### Supplied material
╔══

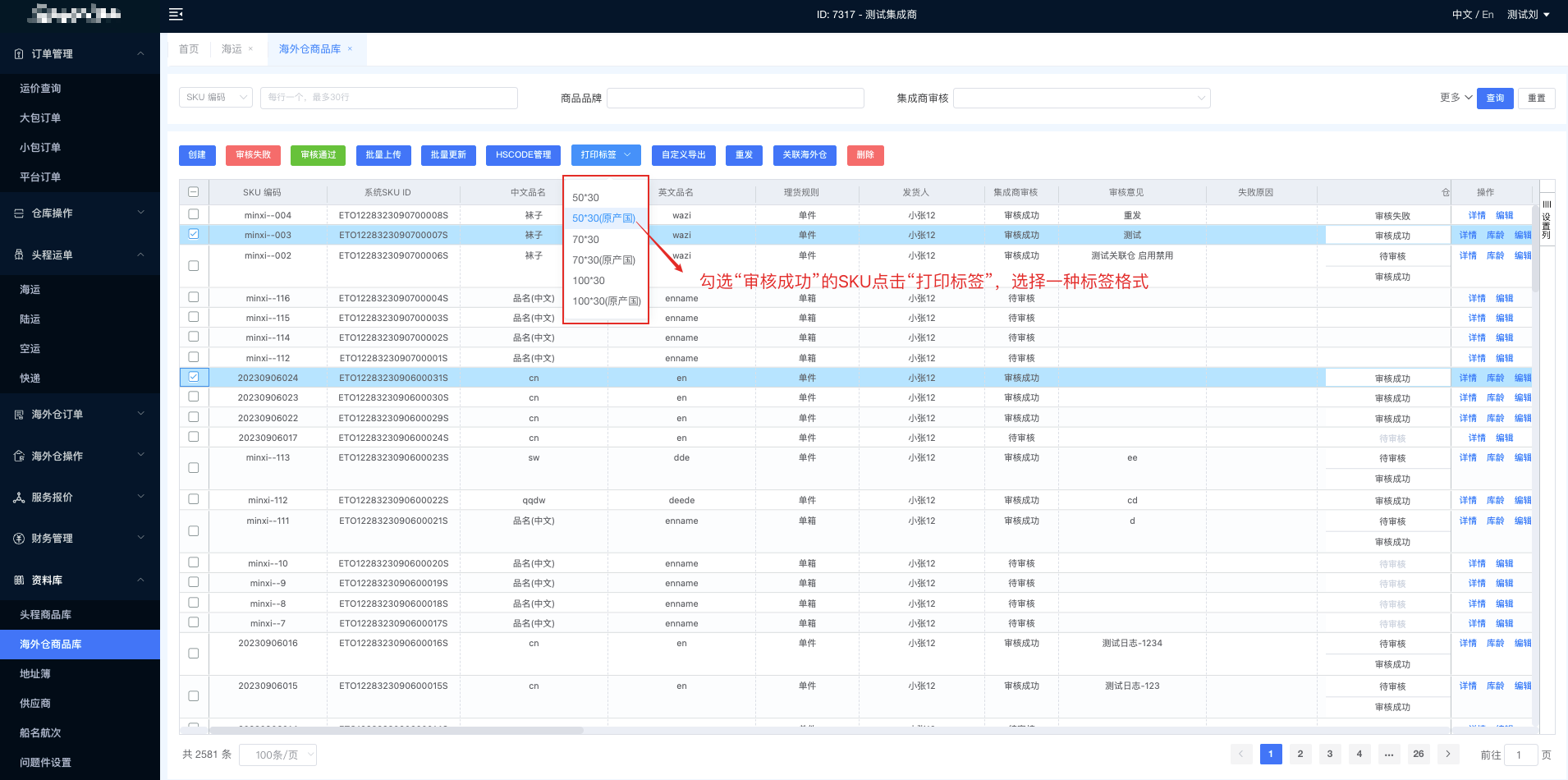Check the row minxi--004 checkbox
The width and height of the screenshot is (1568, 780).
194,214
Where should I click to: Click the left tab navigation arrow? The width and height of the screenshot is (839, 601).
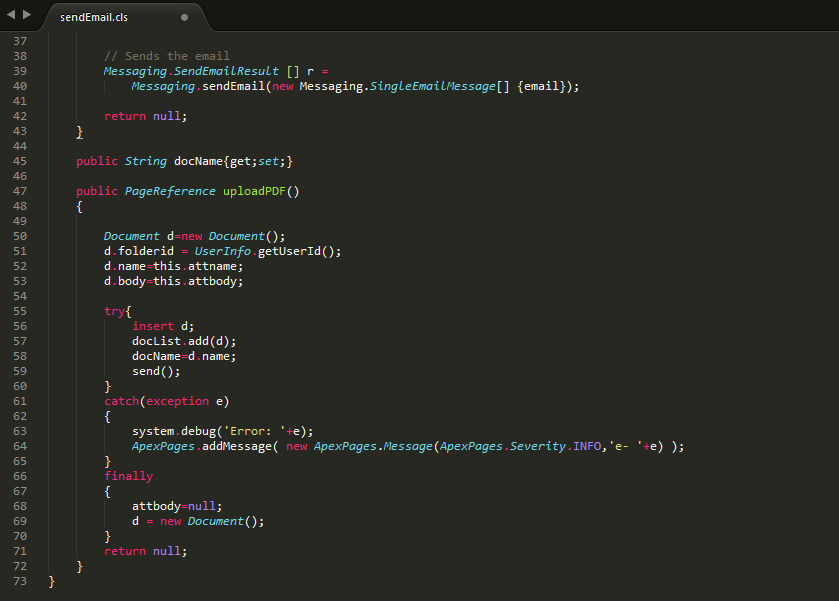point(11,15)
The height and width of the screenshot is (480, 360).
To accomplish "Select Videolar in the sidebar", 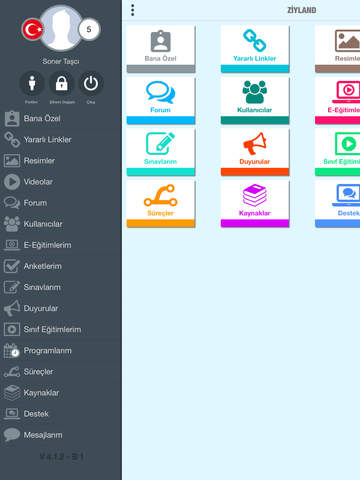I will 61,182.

╚══
╔══

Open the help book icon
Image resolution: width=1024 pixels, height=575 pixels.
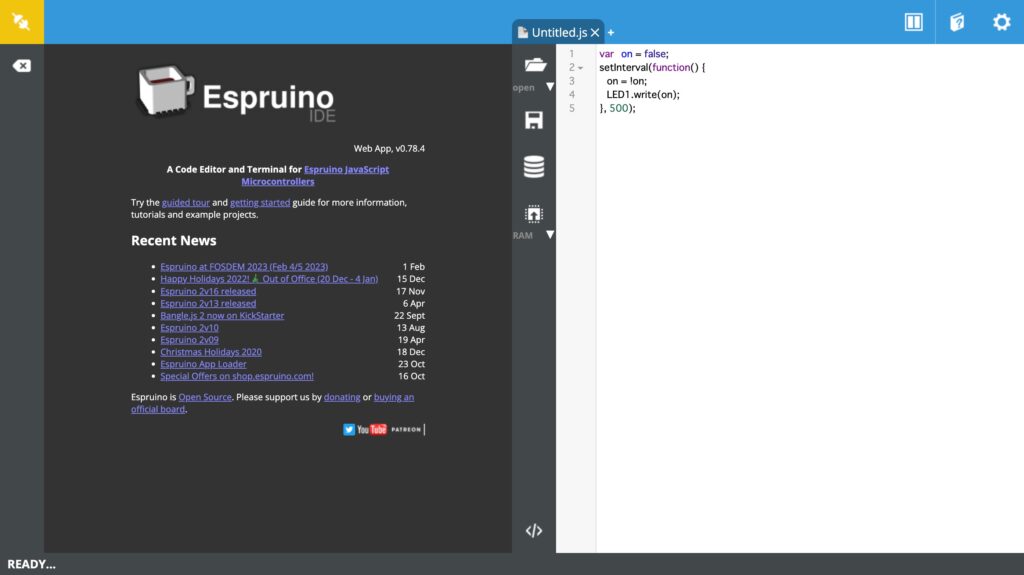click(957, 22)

╚══
╔══

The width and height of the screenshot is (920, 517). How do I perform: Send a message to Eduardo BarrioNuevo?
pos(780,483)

╚══

### Exercise objective
Could you rewrite the lines starting at the one containing "The width and height of the screenshot is (920, 517)." and ending at the one containing "pos(780,483)", with "message" swapped for "note" and nothing else changed?

### The result
The width and height of the screenshot is (920, 517). How do I perform: Send a note to Eduardo BarrioNuevo?
pos(780,483)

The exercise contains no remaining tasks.